What a wonderful, strange, treasure of a book Anne Ursu’s Breadcrumbs is. It’s the first book I finished in 2012, and I think the year is off to a great reading start if this is how it’s going to be.

Hazel is Indian, adopted as a baby by a white American family, and living in Minnesota. Her father has left and is starting a new family somewhere else. Hazel’s mom can no longer afford to keep her in the progressive private school she attended, so now she is in 5th grade at the local public school.

This is hard for Hazel. She is a square peg, a dreamer and a reader who struggles to fit in. The only good thing in her life right now, as she sees it, is her best friend and next door neighbor Jack. They are as close as 2 friends can be, sharing wildly imaginative adventures, playing games they’ve created (like Superhero Baseball), and supporting each other during tough times. Jack’s life isn’t easy, either. His mom has retreated into what seems to be serious depression and mental illness. He escapes his house with Hazel and retreats into the woods nearby to play and imagine.

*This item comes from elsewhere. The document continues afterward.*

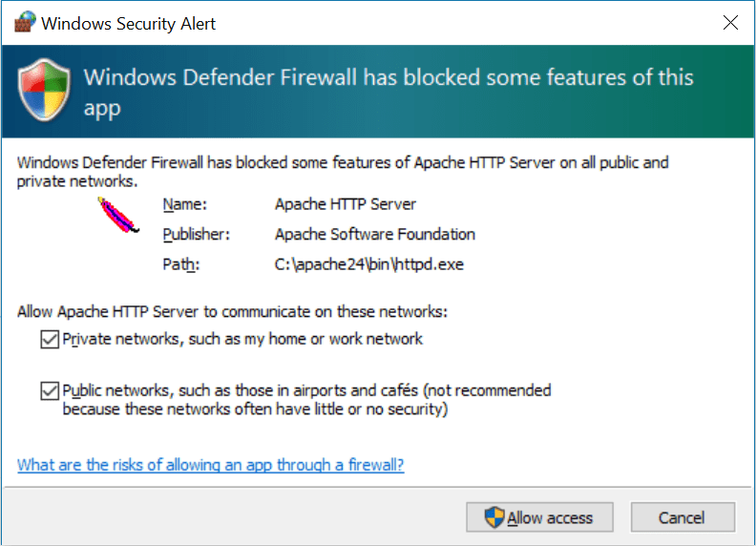The image size is (756, 546).
Task: Click the "Allow Apache HTTP Server to communicate" text
Action: (x=232, y=311)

But their friendship is changing. Now that Jack and Hazel attend the same school, Jack has to split his time between her and his jealous male friends. Hazel’s mom tries to encourage her to make friends with other girls, sensing that the shift between boys and girls at Hazel’s age is coming soon. Hazel refuses to lose faith in Jack, even when one day a mysterious shard of glass lands in Jack’s eye and he changes. He becomes “mean” and retreats from Hazel, and then one day he disappears completely. Hazel knows that she is the only one who can find him, save him, because she is his truest friend.

And that’s when this book shifts into a magical, full-on retelling of The Snow Queen. We’ve spent so much of the book establishing this friendship, establishing Hazel’s unwavering faith in Jack, piecing together the stuff this young girl is made of through delicious references to other children’s books, that when she sets off into the woods to save Jack from the white witch who took him we are on board completely. I never doubted the fantasy or her ability to make it through.

The Newberys are announced next Monday, and this title has been getting a lot of attention from various blogs as a contender. Maybe not the one to beat the favored Gary D. Schmidt’s Okay for Now, but definitely an Honor possibility at least. I would happily throw my hat into the ring with this one, I think it’s fabulous. It is full of the dark corners and fears of real childhood, and it is scary in the way proper fairy tales should be. I love a story of the princess saving the knight, and I love a quiet ending that leaves the future unclear. I especially loved all of the kidlit references in this book, it’s like a scavenger hunt of beloved titles even including the 2010 Newbery medalist When You Reach Me (which I also adored). It’s just such great stuff.